Pandas drop row with nan: Pandas provide several data structures and operations to manipulate data and time series. There might be instances in which some data can go missing and pandas use two values to denote the missing data namely None, NaN. You will come across what does None and Nan indicate. In this tutorial we will discuss the dropna() function, why is it necessary to remove rows which contain missing values or NaN, and different methods to drop rows with NaN or Missing values in any or selected column in the dataframe.
- dropna() function
- The Necessity to remove NaN or Missing values
- How to drop rows of Pandas DataFrame whose value in a certain column is NaN or a Missing Value?

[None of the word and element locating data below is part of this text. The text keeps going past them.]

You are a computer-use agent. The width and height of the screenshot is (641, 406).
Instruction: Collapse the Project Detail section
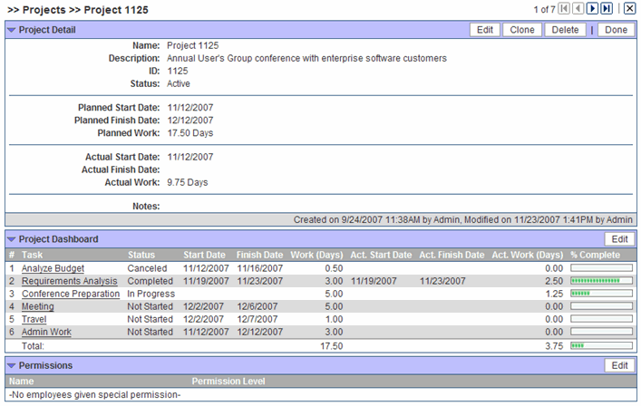pyautogui.click(x=11, y=30)
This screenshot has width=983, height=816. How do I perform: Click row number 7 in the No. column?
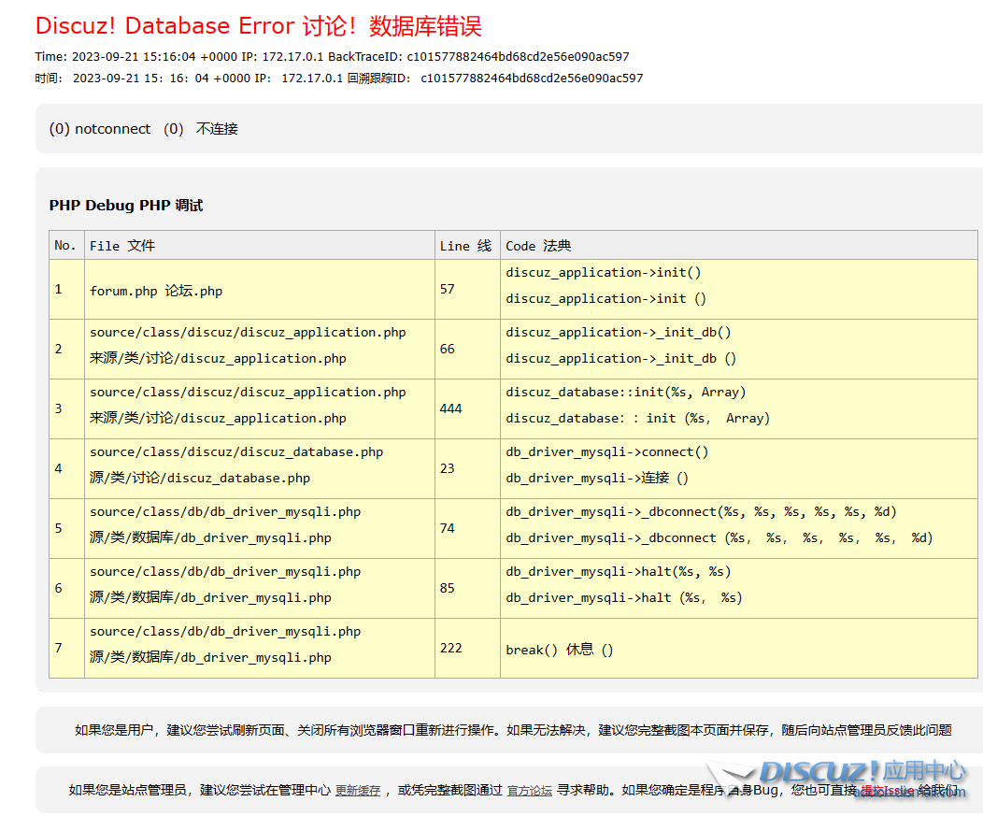tap(59, 648)
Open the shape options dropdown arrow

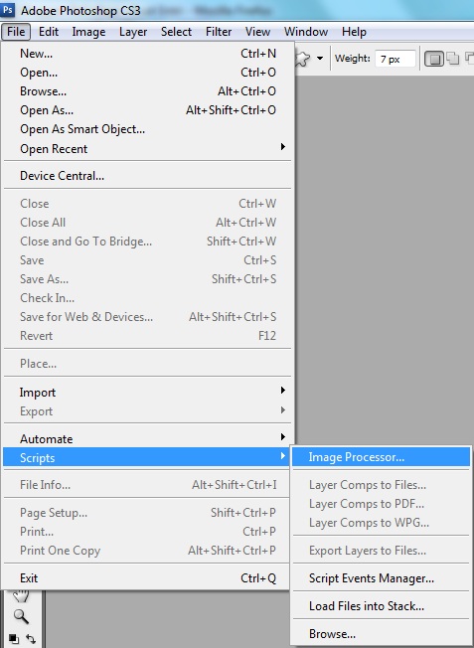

- Method 1: Drop Rows with missing value / NaN in any column
- Method 2: Drop Rows in dataframe which has all values as NaN
- Method 3: Drop Rows with any missing value in selected columns only
- Method 4: Drop Rows with missing values or NaN in all the selected columns
dropna() function
Pandas drop nan column: The dropna() function is used to analyze and drop rows or columns having NaN or missing values in different ways.
syntax: DataFrameName.dropna(axis, how, thresh, subset, inplace)
Parameters:
1) axis: If the axis is 0 rows with missing or NaN values will be dropped else if axis=1 columns with NaN or missing values will be dropped.

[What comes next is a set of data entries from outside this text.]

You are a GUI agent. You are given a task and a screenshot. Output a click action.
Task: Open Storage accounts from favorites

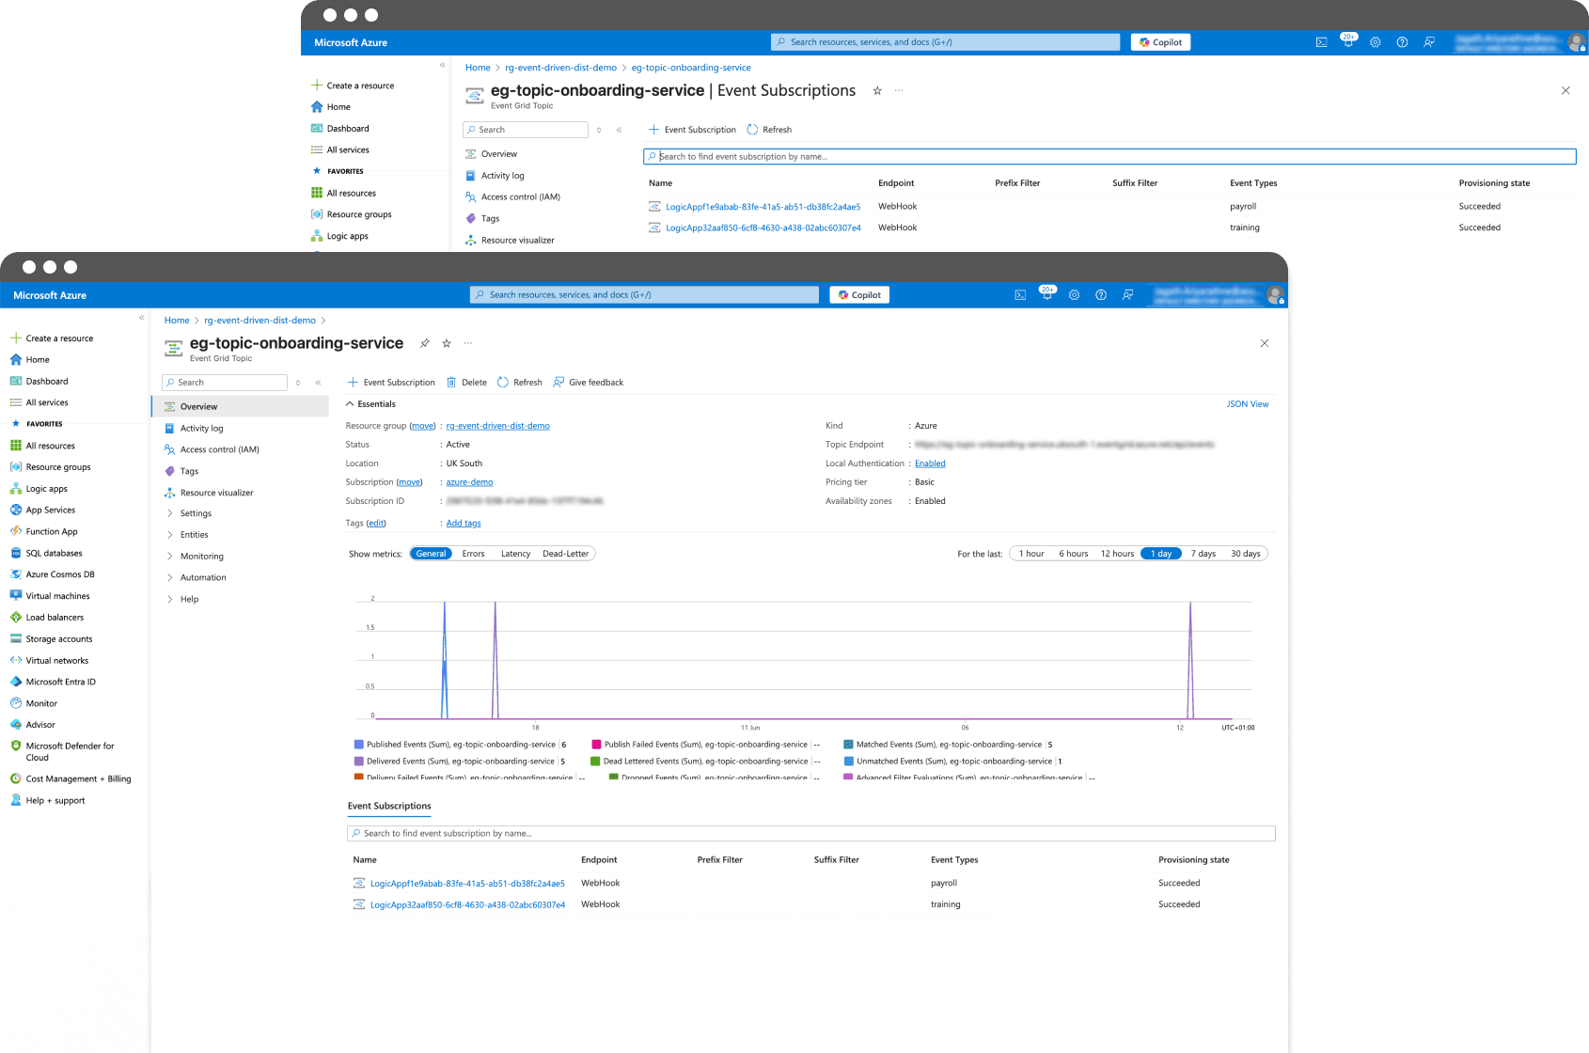click(x=58, y=639)
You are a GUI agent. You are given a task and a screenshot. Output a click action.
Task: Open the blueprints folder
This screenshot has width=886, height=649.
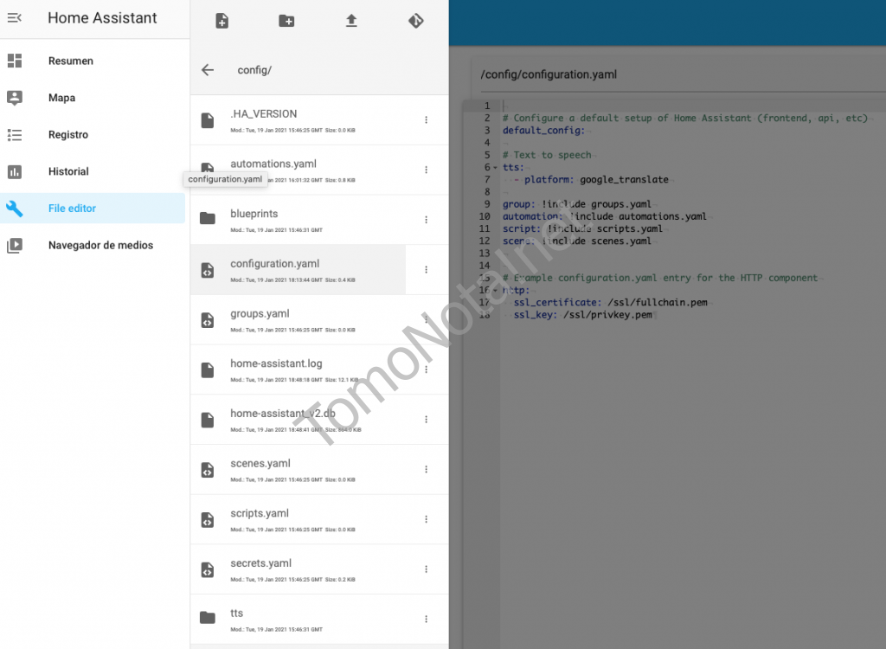[254, 214]
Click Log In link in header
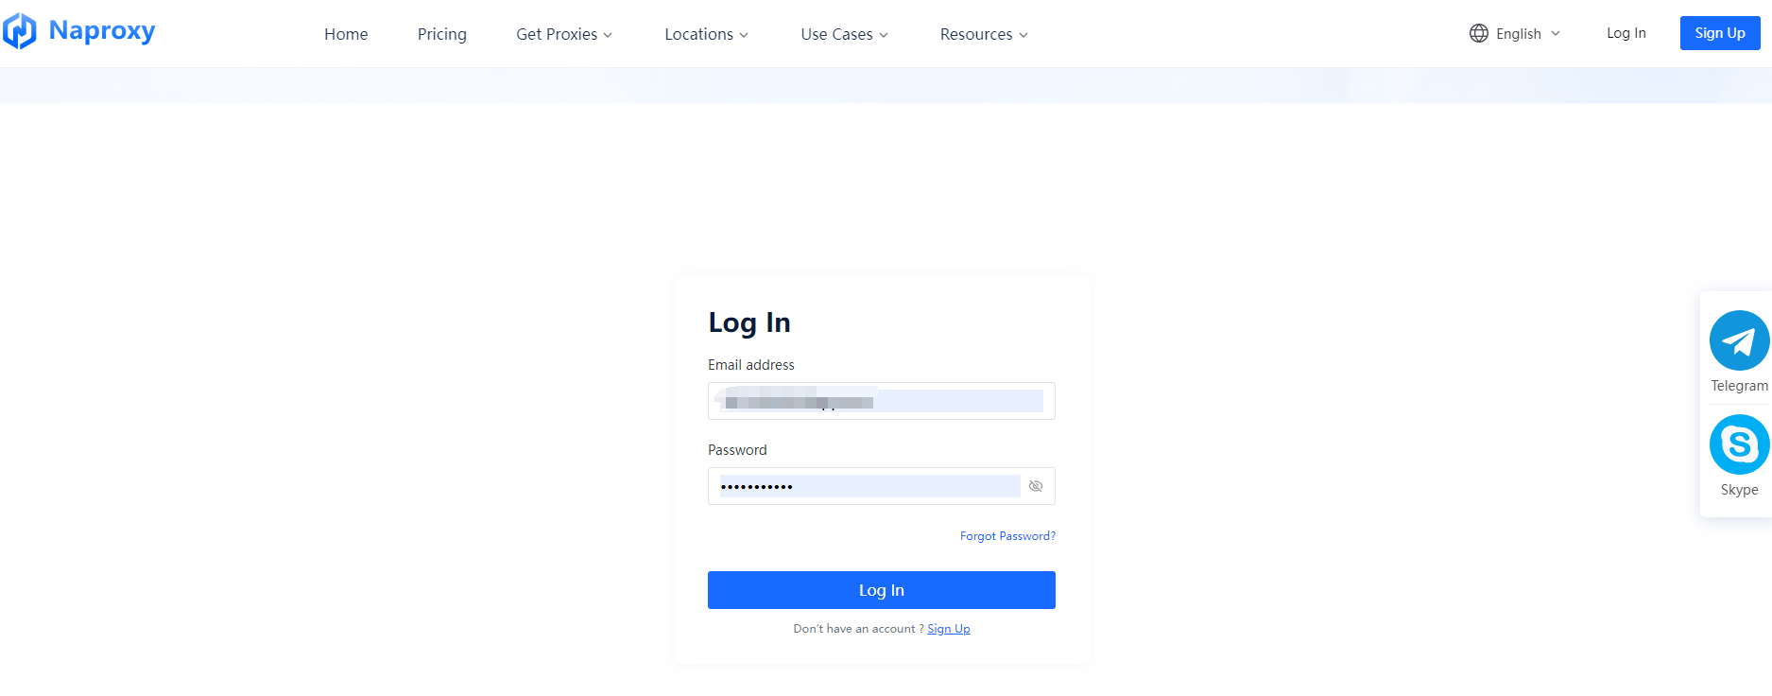The width and height of the screenshot is (1772, 696). pyautogui.click(x=1626, y=33)
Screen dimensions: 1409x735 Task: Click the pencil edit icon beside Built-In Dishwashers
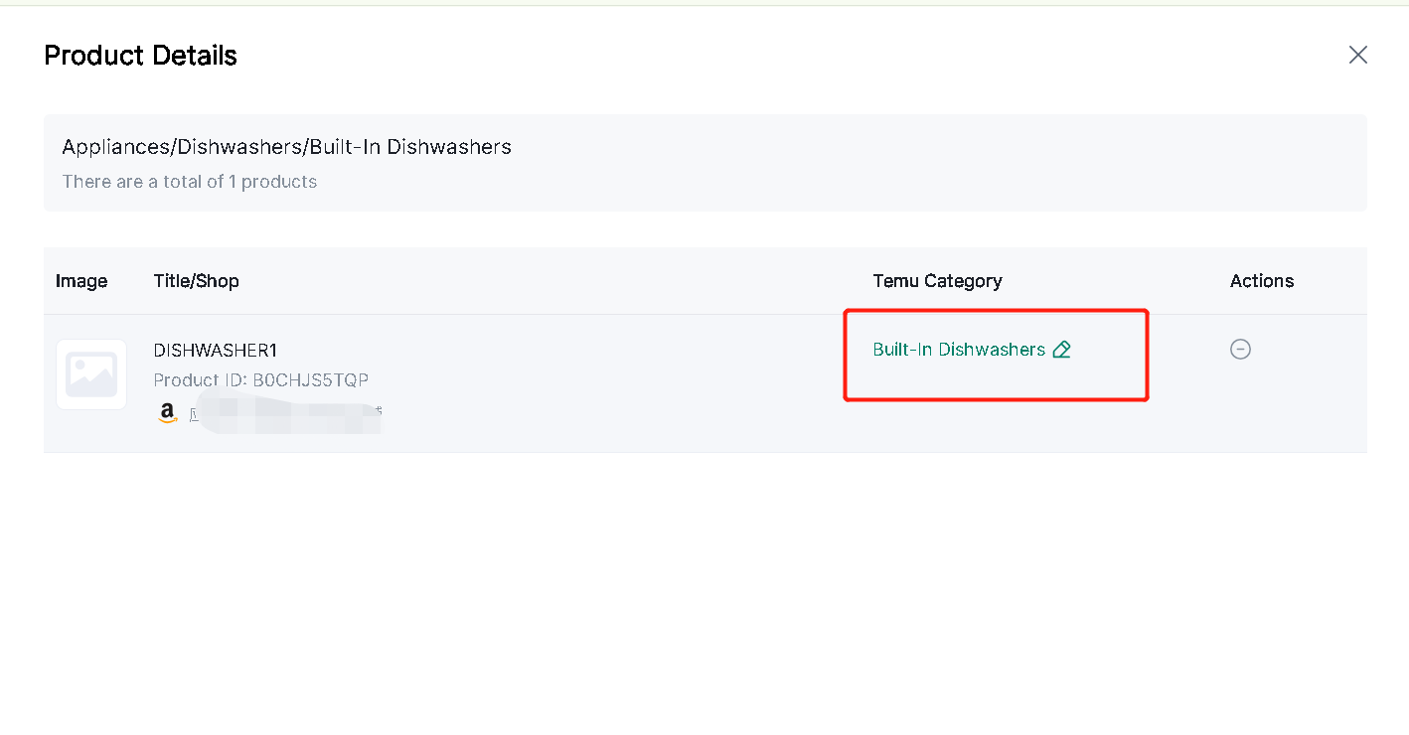pos(1061,350)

2) how: how to take a string as a parameter ‘any’ or ‘all’. ‘any’ is used if any NaN value is present otherwise ‘all’ is used if all values are NaN.
3) thresh: It tells the minimum amount of NaN values that is to be dropped.
4) inplace: If inplace is true chance will be made in the existing dataset otherwise changes will be made in different datasets.
The Necessity to remove NaN or Missing values
Delete rows with nan pandas: NaN stands for Not a Number. It is used to signify whether a particular cell contains any data or not. When we work on different datasets we found that there are some cells that may have NaN or missing values. If we work on that type of dataset then the chances are high that we do not get an accurate result. Hence while working on any dataset we check whether our datasets contain any missing values or not. If it contains NaN values we will remove it so as to get results with more accuracy.
- Pandas: Replace NaN with mean or average in Dataframe using fillna()
- Python Pandas: How to display full Dataframe i.e. print all rows & columns without truncation
- Python Pandas Series ge() Function
How to drop rows of Pandas DataFrame whose value in a certain column is NaN or a Missing Value?
Drop rows with nan pandas: There are different methods to drop rows of Pandas Dataframe whose value is missing or Nan. All 4 methods are explained with enough examples so that you can better understand the concept and apply the conceptual knowledge to other programs on your own.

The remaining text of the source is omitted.